English as we know it has only really existed since the 17th century (not to say it hasn’t been developing since around the 5th century as Old English). Considered a Germanic language, with Scandinavian influences, the tongue has gone through quite the transition to reach the YOLO stages we’re currently experiencing. English is a language that’s always developing and growing, and it has snatched some interesting words from other tongues over the years. Some of these words have been changed to the version we know them as today, and some are no different from their original form.
Here are just a few words that English has stolen from other languages, and are used so often, you might not have known they originated elsewhere:
(noun) a place or an angle where two or more sides or edges meet.
(adj) to force into a position
The word corner originally comes from the Latin cornua meaning ‘horn’ or ‘point’, which makes sense considering that corners are often pointy and sharp. From the original Latin, it transitioned into the Old French word corniere ultimately ending up as the word corner we now know.
(noun) a sitting room in a private house
(noun) a room or a building specifically set aside for milking cows
(noun) a shop or business that sells specific goods, such as an ice cream parlour or a tattoo parlour.
Parlour (or parlor) isn’t something you hear very often unless it refers to the third definition, though the concept of a place in your house reserved for guests and nice conversation is a word we should all be bringing back into our vocabularies! It comes from the Latin parlare meaning ‘to speak’ and then again from the Old French parlur meaning ‘a place for speaking’. It’s existed as the word we know it as since Middle English, though its usage now is not as common in average vernacular as when it was first used in the 1800s.

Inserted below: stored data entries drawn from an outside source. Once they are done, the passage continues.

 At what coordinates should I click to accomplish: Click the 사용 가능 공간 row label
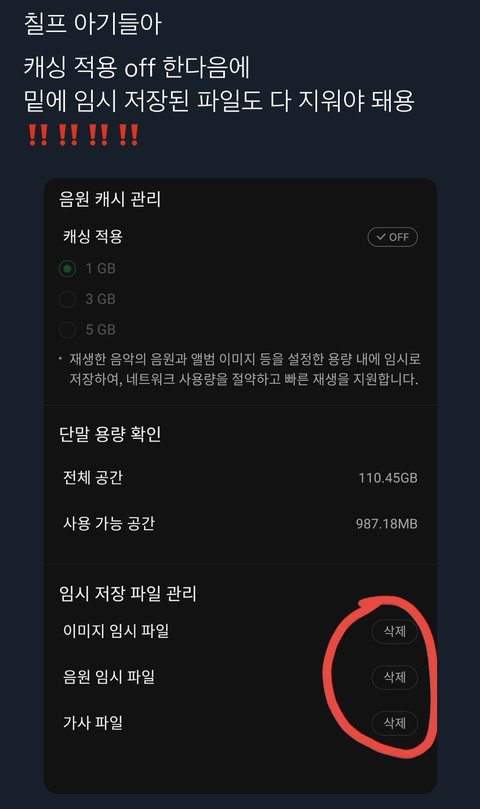tap(109, 523)
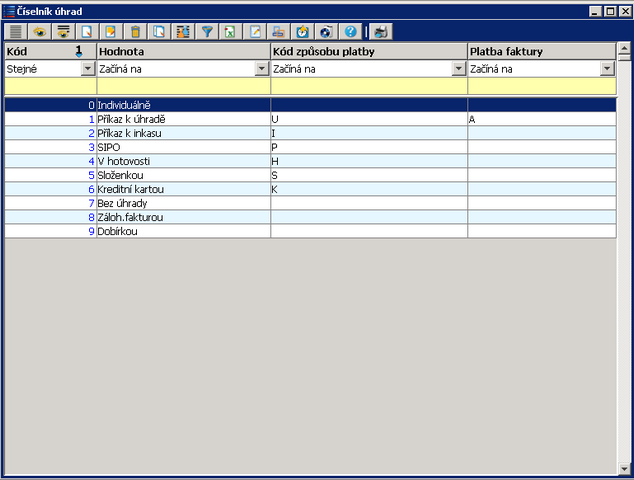
Task: Click the funnel filter icon in toolbar
Action: click(x=207, y=31)
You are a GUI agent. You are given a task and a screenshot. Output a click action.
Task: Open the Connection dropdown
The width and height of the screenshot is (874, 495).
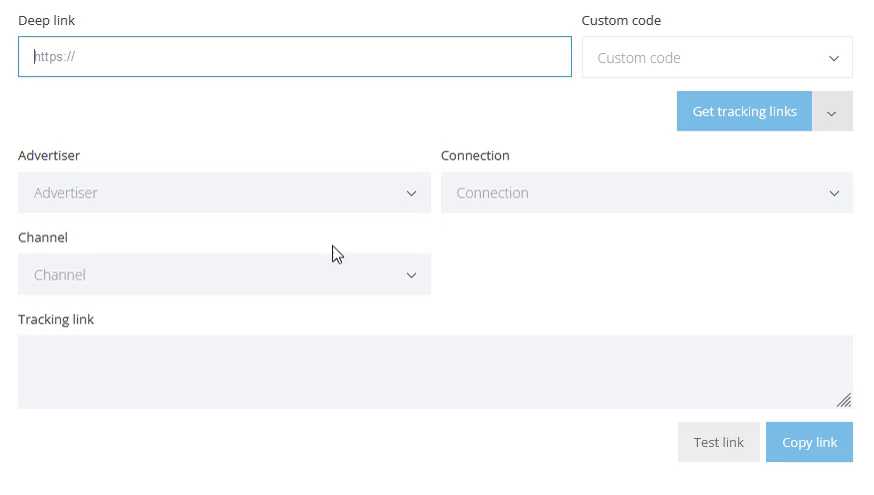pos(647,193)
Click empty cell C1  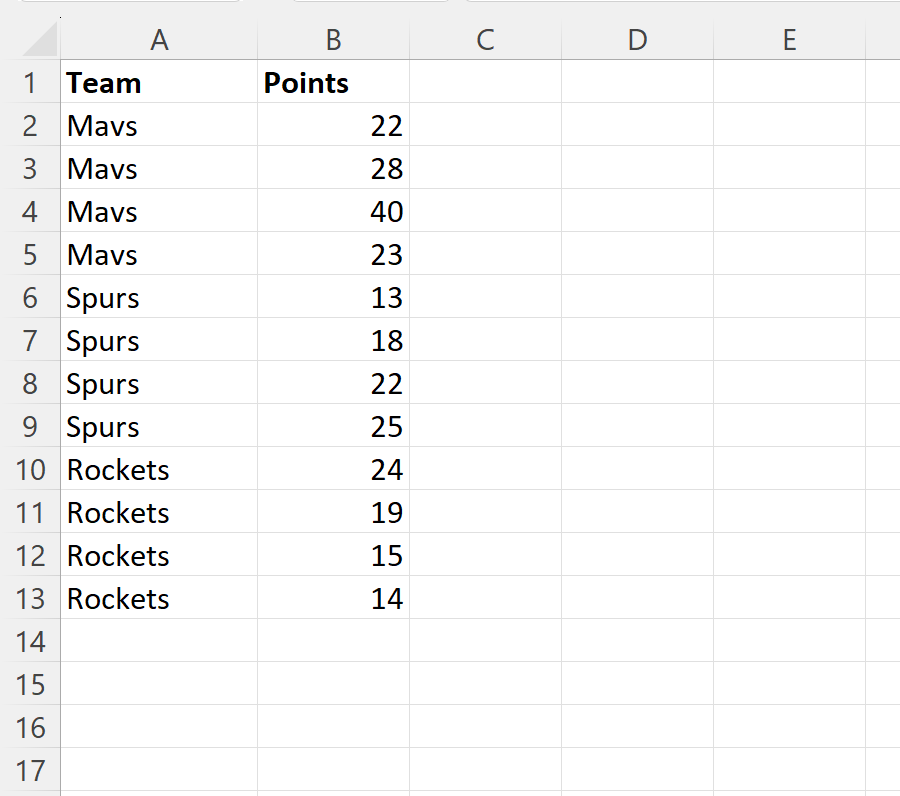486,82
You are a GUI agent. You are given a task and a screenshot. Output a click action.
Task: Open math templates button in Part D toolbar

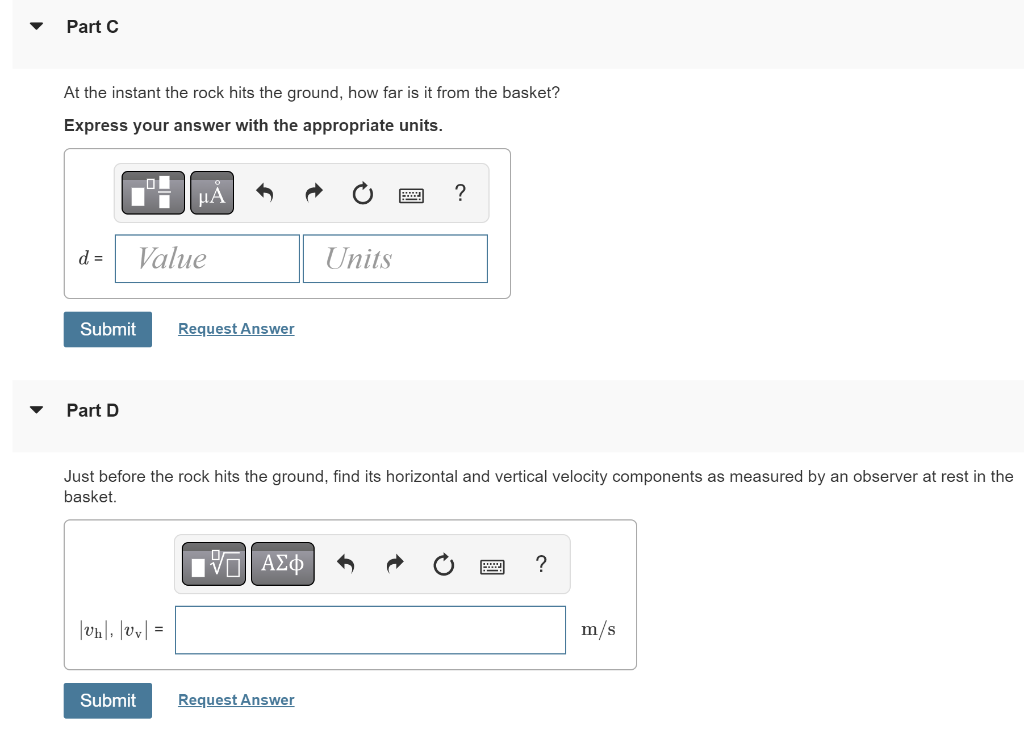[214, 564]
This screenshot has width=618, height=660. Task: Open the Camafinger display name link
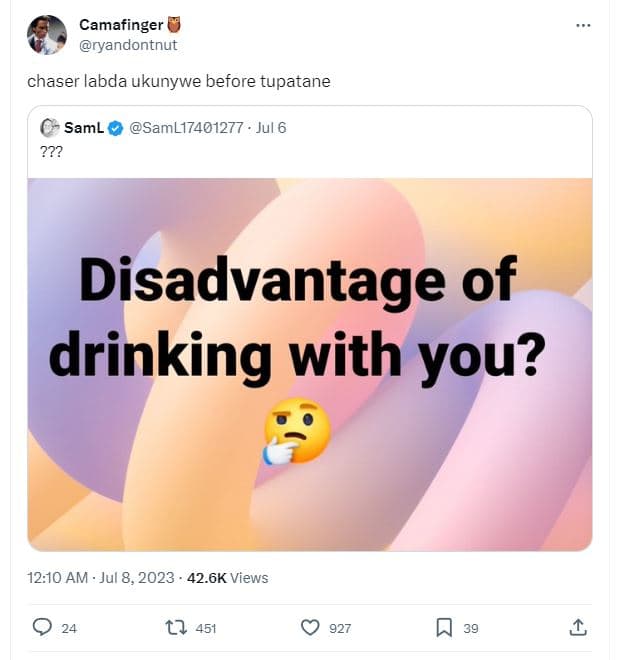(x=120, y=25)
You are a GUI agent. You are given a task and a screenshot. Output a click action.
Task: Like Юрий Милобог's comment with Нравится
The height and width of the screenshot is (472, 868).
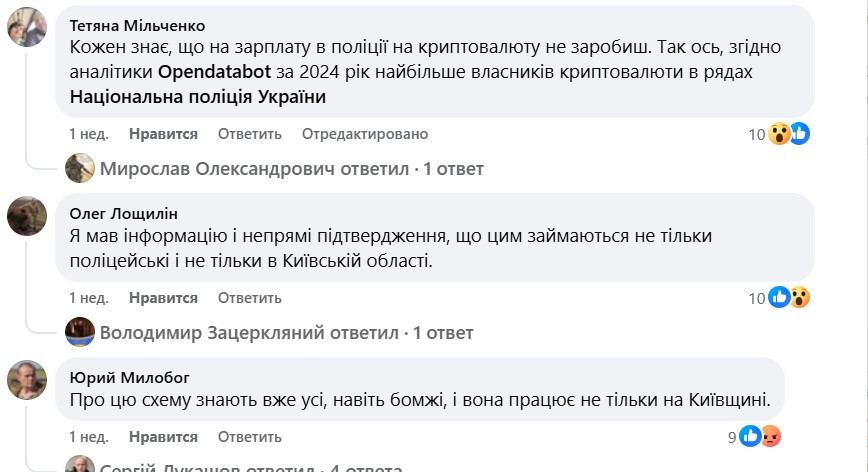163,437
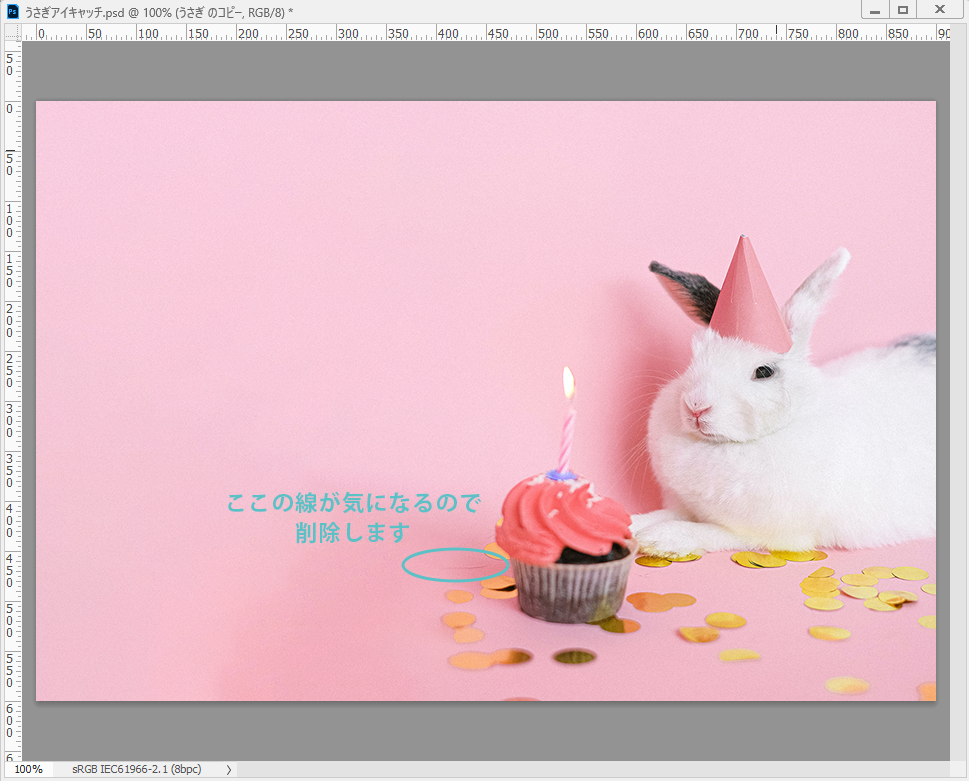Click the Photoshop icon in the title bar

[13, 11]
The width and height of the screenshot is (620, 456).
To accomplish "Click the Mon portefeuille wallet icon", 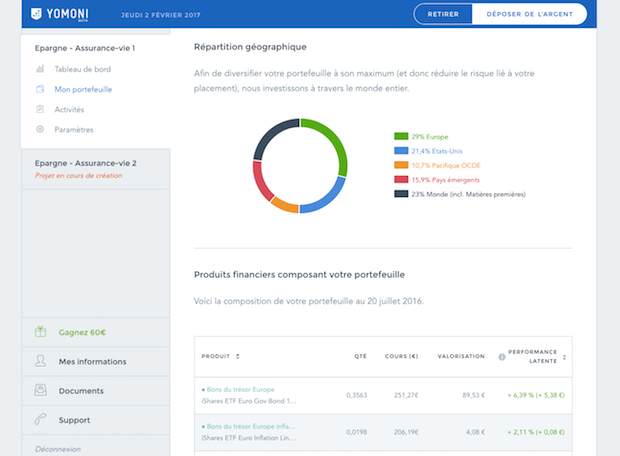I will pos(40,89).
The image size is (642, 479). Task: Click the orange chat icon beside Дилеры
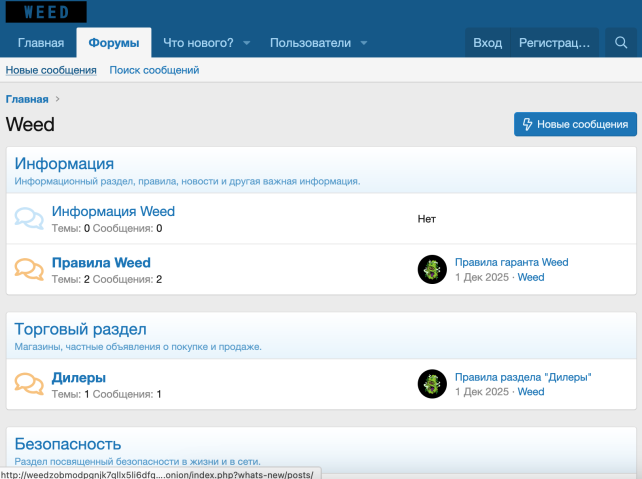30,385
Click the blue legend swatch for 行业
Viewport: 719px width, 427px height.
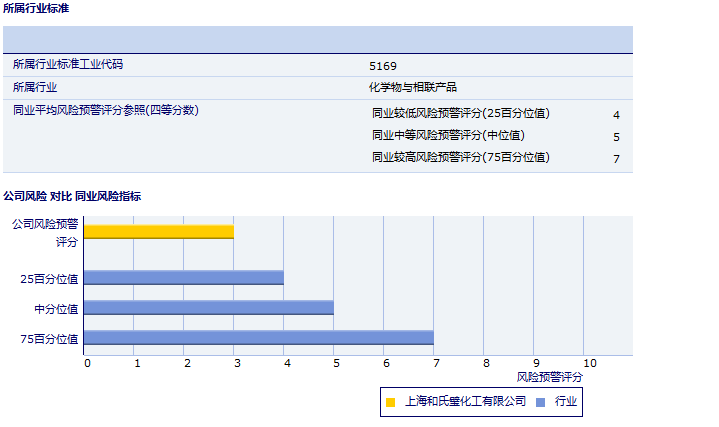tap(541, 402)
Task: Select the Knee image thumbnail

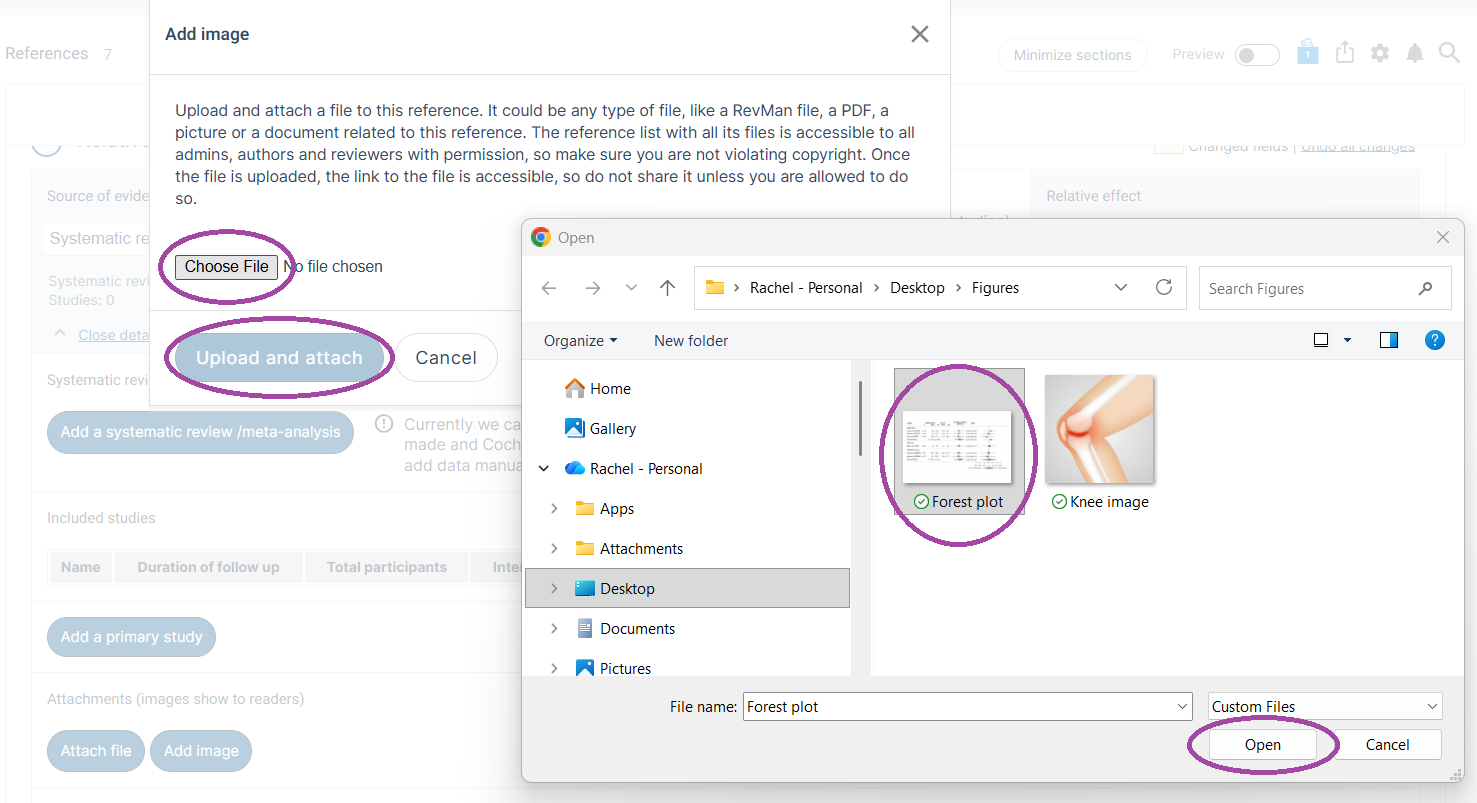Action: (1100, 441)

(noun) a type of house that usually has no upper floors or rooms and a large, broad front porch.
Bungalows are common family homes and can be quite big despite not having multiple floors.The word actually comes from the Hindi बंगला (baṅglā), meaning ‘in the style of Bengal’. It was first used by the British East India trading company workers to describe the working class housing found in the slums of India, and later on took to mean the spacious rooms of the British Raj.
(noun) A citrus fruit
(adj) the colour of the aforementioned citrus fruit (a mixture of the colours red and yellow)
The word orange as we know it actually comes from the Persian narang and the Arabic naranj. The word itself seems to have started (or at least has a longer history) in Sanskrit, and the Persian and Arabic languages have simply used the original Sanskrit in their adaptation. The same can be said of the connection to Old French. All of these words are generally used to describe the fruit. The earliest recorded writing of the word ‘orange’ in English is in the early 13th century, and in that case referred to the fruit.
(adj) A type of warfare that is irregular and unplanned
Guerrilla warfare or simply the word ‘guerrilla’ (not be confused with ‘gorilla’, as they are homophones) originally comes from the Spanish word Guerra meaning war. It was first introduced during the Peninsular War of 1808-1814, fought between the Spanish and French during Napoleon’s reign. Then it meant ‘little war’, because of the smaller ‘guerrilla’ groups the Spanish broke into in order to attack and win in battle. It was appropriated into English around this point.
(noun) A strong alcoholic spirit distilled from wine or juice
Some form of brandy exists in almost every country. Hungary has its palinka, and Germany has its schnapps, which can be considered similar. It’s interesting to note that the word ‘brandy’ comes from the Dutch words branden meaning burnt or distilled, and wijn meaning wine. It was first really used in English in the mid 16th century, as this was when it was introduced by Dutch merchants to the English.